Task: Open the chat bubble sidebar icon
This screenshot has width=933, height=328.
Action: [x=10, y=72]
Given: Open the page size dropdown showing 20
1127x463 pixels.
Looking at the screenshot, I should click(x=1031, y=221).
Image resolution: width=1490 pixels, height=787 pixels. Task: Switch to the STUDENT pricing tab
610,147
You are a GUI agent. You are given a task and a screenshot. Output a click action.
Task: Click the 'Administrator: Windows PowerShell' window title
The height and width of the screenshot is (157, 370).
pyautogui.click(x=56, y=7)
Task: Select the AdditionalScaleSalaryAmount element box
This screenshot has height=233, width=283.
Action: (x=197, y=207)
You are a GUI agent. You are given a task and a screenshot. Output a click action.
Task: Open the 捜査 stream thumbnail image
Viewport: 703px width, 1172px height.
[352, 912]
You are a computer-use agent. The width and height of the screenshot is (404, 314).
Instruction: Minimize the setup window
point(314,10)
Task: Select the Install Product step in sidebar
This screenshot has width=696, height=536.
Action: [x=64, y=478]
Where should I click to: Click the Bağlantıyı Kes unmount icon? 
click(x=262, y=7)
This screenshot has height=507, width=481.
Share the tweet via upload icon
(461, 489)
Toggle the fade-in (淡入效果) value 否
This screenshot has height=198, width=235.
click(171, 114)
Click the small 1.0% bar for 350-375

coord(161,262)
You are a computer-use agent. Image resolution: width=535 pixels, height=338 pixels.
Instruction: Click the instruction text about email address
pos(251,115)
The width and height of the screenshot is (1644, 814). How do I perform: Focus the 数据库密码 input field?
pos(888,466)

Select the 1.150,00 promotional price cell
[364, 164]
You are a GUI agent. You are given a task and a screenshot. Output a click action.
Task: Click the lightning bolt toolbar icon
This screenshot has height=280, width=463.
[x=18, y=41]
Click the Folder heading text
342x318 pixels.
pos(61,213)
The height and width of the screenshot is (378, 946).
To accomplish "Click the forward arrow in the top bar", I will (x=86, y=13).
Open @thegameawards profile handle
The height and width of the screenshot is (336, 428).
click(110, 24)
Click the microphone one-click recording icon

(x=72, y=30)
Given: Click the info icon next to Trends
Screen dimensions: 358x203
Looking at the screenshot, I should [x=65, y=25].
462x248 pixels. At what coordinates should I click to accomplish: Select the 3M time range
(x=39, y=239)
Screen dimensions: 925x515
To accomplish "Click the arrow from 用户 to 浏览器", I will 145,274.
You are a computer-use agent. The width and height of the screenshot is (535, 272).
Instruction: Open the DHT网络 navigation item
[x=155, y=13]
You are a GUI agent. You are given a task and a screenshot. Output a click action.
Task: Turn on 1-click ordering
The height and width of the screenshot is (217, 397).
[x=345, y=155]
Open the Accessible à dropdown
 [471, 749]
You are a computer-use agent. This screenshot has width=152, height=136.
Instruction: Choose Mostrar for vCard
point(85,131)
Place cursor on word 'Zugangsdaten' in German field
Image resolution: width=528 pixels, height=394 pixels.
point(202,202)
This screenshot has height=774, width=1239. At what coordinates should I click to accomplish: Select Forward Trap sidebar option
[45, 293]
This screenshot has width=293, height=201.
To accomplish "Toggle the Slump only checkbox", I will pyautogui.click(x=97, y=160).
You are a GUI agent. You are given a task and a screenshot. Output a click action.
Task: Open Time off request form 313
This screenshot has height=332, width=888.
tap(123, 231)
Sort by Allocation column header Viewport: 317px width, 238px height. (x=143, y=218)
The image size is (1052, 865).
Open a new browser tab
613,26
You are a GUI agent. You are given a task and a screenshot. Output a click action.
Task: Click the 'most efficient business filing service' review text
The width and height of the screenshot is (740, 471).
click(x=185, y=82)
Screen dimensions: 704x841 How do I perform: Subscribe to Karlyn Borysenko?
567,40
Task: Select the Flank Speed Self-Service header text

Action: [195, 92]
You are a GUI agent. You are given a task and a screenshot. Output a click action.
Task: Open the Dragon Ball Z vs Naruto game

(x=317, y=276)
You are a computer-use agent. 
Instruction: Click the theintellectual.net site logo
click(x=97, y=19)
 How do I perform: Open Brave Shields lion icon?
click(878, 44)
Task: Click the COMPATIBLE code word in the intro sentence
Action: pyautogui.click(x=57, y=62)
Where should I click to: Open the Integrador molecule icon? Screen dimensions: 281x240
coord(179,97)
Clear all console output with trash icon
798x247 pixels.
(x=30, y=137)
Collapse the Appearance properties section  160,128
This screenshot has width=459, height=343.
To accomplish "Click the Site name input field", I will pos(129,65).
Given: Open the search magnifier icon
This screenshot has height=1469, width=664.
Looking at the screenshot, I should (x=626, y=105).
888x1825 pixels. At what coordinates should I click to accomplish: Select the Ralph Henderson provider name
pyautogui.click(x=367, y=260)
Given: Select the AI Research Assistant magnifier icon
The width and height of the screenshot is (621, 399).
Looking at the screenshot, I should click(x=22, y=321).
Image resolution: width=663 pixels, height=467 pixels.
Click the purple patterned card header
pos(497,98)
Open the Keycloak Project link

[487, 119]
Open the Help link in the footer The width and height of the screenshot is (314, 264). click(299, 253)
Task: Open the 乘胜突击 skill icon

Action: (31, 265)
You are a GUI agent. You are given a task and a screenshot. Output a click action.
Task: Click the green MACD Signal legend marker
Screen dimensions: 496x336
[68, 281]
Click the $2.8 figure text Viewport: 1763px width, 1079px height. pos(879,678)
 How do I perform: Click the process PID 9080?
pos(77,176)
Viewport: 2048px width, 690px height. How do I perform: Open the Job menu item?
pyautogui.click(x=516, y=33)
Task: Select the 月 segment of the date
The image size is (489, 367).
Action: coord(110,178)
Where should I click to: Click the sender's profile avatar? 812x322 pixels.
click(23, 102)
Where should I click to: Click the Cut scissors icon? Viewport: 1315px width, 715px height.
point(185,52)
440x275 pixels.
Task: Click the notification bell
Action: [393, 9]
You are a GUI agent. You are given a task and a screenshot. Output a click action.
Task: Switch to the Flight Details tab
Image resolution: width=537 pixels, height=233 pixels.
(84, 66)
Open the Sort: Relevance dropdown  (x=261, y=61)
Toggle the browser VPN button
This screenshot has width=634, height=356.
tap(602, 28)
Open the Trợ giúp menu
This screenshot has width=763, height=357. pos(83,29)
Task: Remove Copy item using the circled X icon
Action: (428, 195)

> _Assigned task_
Set down, exactly as they appear above, all lines from the one that has "Task: Click the lightning bolt toolbar icon" down to the one that has "The height and width of the screenshot is (378, 946).", including those two and no others.

> _Expected answer_
Task: Click the lightning bolt toolbar icon
This screenshot has height=280, width=463.
[x=18, y=41]
Click the Folder heading text
342x318 pixels.
pos(61,213)
The height and width of the screenshot is (378, 946).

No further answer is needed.